# Available data

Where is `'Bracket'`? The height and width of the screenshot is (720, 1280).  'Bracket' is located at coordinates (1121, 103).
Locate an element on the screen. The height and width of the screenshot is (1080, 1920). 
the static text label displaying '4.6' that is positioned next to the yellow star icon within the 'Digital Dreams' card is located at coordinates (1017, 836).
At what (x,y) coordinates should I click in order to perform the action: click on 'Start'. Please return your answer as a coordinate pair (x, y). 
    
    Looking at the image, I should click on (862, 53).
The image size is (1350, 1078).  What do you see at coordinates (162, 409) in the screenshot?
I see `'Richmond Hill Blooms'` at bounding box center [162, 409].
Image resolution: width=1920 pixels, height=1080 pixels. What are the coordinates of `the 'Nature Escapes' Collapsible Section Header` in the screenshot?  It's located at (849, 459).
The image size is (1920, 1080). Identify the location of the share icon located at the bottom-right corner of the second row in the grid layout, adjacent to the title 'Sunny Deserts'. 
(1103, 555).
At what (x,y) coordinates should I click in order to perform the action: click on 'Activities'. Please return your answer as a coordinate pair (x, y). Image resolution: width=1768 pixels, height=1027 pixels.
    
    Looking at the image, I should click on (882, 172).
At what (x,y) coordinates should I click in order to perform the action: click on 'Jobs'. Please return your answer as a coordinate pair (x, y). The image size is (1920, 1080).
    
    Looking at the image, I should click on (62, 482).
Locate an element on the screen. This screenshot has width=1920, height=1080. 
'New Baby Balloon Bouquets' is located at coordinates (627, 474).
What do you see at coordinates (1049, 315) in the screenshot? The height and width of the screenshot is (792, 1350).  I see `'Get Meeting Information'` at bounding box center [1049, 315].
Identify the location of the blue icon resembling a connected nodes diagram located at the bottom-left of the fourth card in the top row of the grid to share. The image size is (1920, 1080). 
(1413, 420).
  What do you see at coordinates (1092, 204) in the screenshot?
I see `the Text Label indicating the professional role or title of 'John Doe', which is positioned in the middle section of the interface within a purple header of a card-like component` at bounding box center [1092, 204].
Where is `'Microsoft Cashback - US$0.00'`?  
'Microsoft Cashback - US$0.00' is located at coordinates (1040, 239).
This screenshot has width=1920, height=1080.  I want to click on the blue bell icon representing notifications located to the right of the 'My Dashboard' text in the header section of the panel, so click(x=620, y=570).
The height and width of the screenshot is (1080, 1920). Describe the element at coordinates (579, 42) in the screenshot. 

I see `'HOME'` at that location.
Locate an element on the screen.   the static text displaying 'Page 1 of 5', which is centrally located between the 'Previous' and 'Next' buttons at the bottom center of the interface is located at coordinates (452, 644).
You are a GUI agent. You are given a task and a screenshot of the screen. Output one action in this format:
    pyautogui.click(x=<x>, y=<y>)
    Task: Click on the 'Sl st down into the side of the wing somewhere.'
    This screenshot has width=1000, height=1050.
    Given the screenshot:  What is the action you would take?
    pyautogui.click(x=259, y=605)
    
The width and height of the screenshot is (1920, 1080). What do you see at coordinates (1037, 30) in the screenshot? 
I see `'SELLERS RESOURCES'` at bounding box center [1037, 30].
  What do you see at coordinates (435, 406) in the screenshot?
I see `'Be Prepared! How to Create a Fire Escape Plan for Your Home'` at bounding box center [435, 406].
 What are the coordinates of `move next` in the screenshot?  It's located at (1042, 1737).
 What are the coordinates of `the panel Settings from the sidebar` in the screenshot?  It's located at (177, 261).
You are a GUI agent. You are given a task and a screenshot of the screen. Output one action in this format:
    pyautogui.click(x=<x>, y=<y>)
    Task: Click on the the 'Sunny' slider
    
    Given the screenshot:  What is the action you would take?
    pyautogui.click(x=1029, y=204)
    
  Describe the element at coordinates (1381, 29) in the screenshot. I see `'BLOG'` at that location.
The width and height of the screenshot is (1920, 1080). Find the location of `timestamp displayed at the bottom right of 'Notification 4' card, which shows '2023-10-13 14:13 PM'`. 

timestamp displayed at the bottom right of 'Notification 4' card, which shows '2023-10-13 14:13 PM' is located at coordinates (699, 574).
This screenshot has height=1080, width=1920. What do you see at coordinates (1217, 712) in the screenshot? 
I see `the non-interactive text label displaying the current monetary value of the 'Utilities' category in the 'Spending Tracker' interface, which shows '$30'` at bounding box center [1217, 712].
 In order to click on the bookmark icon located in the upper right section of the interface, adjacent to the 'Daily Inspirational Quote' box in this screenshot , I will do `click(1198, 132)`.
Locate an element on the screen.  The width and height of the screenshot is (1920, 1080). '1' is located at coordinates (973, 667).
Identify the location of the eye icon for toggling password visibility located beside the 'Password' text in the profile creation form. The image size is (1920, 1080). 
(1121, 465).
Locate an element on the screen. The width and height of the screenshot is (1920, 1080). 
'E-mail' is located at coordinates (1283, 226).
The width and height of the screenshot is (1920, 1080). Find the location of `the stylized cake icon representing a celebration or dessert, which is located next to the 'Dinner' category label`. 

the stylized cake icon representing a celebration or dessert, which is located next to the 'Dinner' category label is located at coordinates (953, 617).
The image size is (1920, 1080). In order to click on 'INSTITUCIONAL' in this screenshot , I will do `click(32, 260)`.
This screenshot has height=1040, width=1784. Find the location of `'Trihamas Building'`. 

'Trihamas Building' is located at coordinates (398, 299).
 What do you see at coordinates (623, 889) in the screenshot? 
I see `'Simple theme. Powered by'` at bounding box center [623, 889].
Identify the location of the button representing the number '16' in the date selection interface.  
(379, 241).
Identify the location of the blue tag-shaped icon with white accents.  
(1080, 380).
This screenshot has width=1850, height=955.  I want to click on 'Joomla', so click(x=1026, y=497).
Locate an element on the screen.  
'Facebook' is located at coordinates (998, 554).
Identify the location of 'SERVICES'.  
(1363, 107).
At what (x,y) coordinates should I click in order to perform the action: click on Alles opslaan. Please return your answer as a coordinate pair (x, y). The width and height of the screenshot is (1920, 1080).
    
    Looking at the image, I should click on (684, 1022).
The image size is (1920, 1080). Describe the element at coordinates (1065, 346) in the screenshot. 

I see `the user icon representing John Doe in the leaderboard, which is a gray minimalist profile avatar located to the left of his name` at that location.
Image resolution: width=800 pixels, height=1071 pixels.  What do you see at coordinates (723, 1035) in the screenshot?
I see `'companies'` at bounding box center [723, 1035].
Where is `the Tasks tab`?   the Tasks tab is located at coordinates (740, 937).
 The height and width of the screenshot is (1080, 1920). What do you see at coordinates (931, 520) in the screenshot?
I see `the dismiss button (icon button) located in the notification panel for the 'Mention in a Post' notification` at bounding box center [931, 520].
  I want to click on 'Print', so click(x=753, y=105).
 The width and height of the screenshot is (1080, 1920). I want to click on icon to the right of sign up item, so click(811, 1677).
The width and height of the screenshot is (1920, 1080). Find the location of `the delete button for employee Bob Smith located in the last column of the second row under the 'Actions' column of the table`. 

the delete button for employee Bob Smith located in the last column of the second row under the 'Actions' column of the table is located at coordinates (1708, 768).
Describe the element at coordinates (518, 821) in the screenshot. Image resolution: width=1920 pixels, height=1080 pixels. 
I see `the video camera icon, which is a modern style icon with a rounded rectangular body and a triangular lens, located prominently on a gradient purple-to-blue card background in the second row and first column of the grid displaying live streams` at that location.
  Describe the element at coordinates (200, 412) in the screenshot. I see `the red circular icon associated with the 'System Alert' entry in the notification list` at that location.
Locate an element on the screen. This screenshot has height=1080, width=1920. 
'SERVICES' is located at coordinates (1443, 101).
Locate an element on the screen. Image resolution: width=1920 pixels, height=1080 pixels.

# The request
Reproduce the lines above word for word.

# Solution
Where is `'Bracket'`? The height and width of the screenshot is (720, 1280).  'Bracket' is located at coordinates (1121, 103).
Locate an element on the screen. The height and width of the screenshot is (1080, 1920). 
the static text label displaying '4.6' that is positioned next to the yellow star icon within the 'Digital Dreams' card is located at coordinates (1017, 836).
At what (x,y) coordinates should I click in order to perform the action: click on 'Start'. Please return your answer as a coordinate pair (x, y). 
    
    Looking at the image, I should click on (862, 53).
The image size is (1350, 1078).  What do you see at coordinates (162, 409) in the screenshot?
I see `'Richmond Hill Blooms'` at bounding box center [162, 409].
Image resolution: width=1920 pixels, height=1080 pixels. What are the coordinates of `the 'Nature Escapes' Collapsible Section Header` in the screenshot?  It's located at (849, 459).
The image size is (1920, 1080). Identify the location of the share icon located at the bottom-right corner of the second row in the grid layout, adjacent to the title 'Sunny Deserts'. 
(1103, 555).
At what (x,y) coordinates should I click in order to perform the action: click on 'Activities'. Please return your answer as a coordinate pair (x, y). Image resolution: width=1768 pixels, height=1027 pixels.
    
    Looking at the image, I should click on (882, 172).
At what (x,y) coordinates should I click in order to perform the action: click on 'Jobs'. Please return your answer as a coordinate pair (x, y). The image size is (1920, 1080).
    
    Looking at the image, I should click on (62, 482).
Locate an element on the screen. This screenshot has width=1920, height=1080. 
'New Baby Balloon Bouquets' is located at coordinates (627, 474).
What do you see at coordinates (1049, 315) in the screenshot? The height and width of the screenshot is (792, 1350).  I see `'Get Meeting Information'` at bounding box center [1049, 315].
Identify the location of the blue icon resembling a connected nodes diagram located at the bottom-left of the fourth card in the top row of the grid to share. The image size is (1920, 1080). 
(1413, 420).
  What do you see at coordinates (1092, 204) in the screenshot?
I see `the Text Label indicating the professional role or title of 'John Doe', which is positioned in the middle section of the interface within a purple header of a card-like component` at bounding box center [1092, 204].
Where is `'Microsoft Cashback - US$0.00'`?  
'Microsoft Cashback - US$0.00' is located at coordinates (1040, 239).
This screenshot has width=1920, height=1080.  I want to click on the blue bell icon representing notifications located to the right of the 'My Dashboard' text in the header section of the panel, so click(x=620, y=570).
The height and width of the screenshot is (1080, 1920). Describe the element at coordinates (579, 42) in the screenshot. 

I see `'HOME'` at that location.
Locate an element on the screen.   the static text displaying 'Page 1 of 5', which is centrally located between the 'Previous' and 'Next' buttons at the bottom center of the interface is located at coordinates (452, 644).
You are a GUI agent. You are given a task and a screenshot of the screen. Output one action in this format:
    pyautogui.click(x=<x>, y=<y>)
    Task: Click on the 'Sl st down into the side of the wing somewhere.'
    This screenshot has width=1000, height=1050.
    Given the screenshot:  What is the action you would take?
    pyautogui.click(x=259, y=605)
    
The width and height of the screenshot is (1920, 1080). What do you see at coordinates (1037, 30) in the screenshot? 
I see `'SELLERS RESOURCES'` at bounding box center [1037, 30].
  What do you see at coordinates (435, 406) in the screenshot?
I see `'Be Prepared! How to Create a Fire Escape Plan for Your Home'` at bounding box center [435, 406].
 What are the coordinates of `move next` in the screenshot?  It's located at (1042, 1737).
 What are the coordinates of `the panel Settings from the sidebar` in the screenshot?  It's located at (177, 261).
You are a GUI agent. You are given a task and a screenshot of the screen. Output one action in this format:
    pyautogui.click(x=<x>, y=<y>)
    Task: Click on the the 'Sunny' slider
    
    Given the screenshot:  What is the action you would take?
    pyautogui.click(x=1029, y=204)
    
  Describe the element at coordinates (1381, 29) in the screenshot. I see `'BLOG'` at that location.
The width and height of the screenshot is (1920, 1080). Find the location of `timestamp displayed at the bottom right of 'Notification 4' card, which shows '2023-10-13 14:13 PM'`. 

timestamp displayed at the bottom right of 'Notification 4' card, which shows '2023-10-13 14:13 PM' is located at coordinates (699, 574).
This screenshot has height=1080, width=1920. What do you see at coordinates (1217, 712) in the screenshot? 
I see `the non-interactive text label displaying the current monetary value of the 'Utilities' category in the 'Spending Tracker' interface, which shows '$30'` at bounding box center [1217, 712].
 In order to click on the bookmark icon located in the upper right section of the interface, adjacent to the 'Daily Inspirational Quote' box in this screenshot , I will do `click(1198, 132)`.
Locate an element on the screen.  The width and height of the screenshot is (1920, 1080). '1' is located at coordinates (973, 667).
Identify the location of the eye icon for toggling password visibility located beside the 'Password' text in the profile creation form. The image size is (1920, 1080). 
(1121, 465).
Locate an element on the screen. The width and height of the screenshot is (1920, 1080). 
'E-mail' is located at coordinates (1283, 226).
The width and height of the screenshot is (1920, 1080). Find the location of `the stylized cake icon representing a celebration or dessert, which is located next to the 'Dinner' category label`. 

the stylized cake icon representing a celebration or dessert, which is located next to the 'Dinner' category label is located at coordinates (953, 617).
The image size is (1920, 1080). In order to click on 'INSTITUCIONAL' in this screenshot , I will do `click(32, 260)`.
This screenshot has height=1040, width=1784. Find the location of `'Trihamas Building'`. 

'Trihamas Building' is located at coordinates (398, 299).
 What do you see at coordinates (623, 889) in the screenshot? 
I see `'Simple theme. Powered by'` at bounding box center [623, 889].
Identify the location of the button representing the number '16' in the date selection interface.  
(379, 241).
Identify the location of the blue tag-shaped icon with white accents.  
(1080, 380).
This screenshot has width=1850, height=955.  I want to click on 'Joomla', so click(x=1026, y=497).
Locate an element on the screen.  
'Facebook' is located at coordinates (998, 554).
Identify the location of 'SERVICES'.  
(1363, 107).
At what (x,y) coordinates should I click in order to perform the action: click on Alles opslaan. Please return your answer as a coordinate pair (x, y). The width and height of the screenshot is (1920, 1080).
    
    Looking at the image, I should click on (684, 1022).
The image size is (1920, 1080). Describe the element at coordinates (1065, 346) in the screenshot. 

I see `the user icon representing John Doe in the leaderboard, which is a gray minimalist profile avatar located to the left of his name` at that location.
Image resolution: width=800 pixels, height=1071 pixels.  What do you see at coordinates (723, 1035) in the screenshot?
I see `'companies'` at bounding box center [723, 1035].
Where is `the Tasks tab`?   the Tasks tab is located at coordinates (740, 937).
 The height and width of the screenshot is (1080, 1920). What do you see at coordinates (931, 520) in the screenshot?
I see `the dismiss button (icon button) located in the notification panel for the 'Mention in a Post' notification` at bounding box center [931, 520].
  I want to click on 'Print', so click(x=753, y=105).
 The width and height of the screenshot is (1080, 1920). I want to click on icon to the right of sign up item, so click(811, 1677).
The width and height of the screenshot is (1920, 1080). Find the location of `the delete button for employee Bob Smith located in the last column of the second row under the 'Actions' column of the table`. 

the delete button for employee Bob Smith located in the last column of the second row under the 'Actions' column of the table is located at coordinates (1708, 768).
Describe the element at coordinates (518, 821) in the screenshot. Image resolution: width=1920 pixels, height=1080 pixels. 
I see `the video camera icon, which is a modern style icon with a rounded rectangular body and a triangular lens, located prominently on a gradient purple-to-blue card background in the second row and first column of the grid displaying live streams` at that location.
  Describe the element at coordinates (200, 412) in the screenshot. I see `the red circular icon associated with the 'System Alert' entry in the notification list` at that location.
Locate an element on the screen. This screenshot has height=1080, width=1920. 
'SERVICES' is located at coordinates (1443, 101).
Locate an element on the screen. Image resolution: width=1920 pixels, height=1080 pixels.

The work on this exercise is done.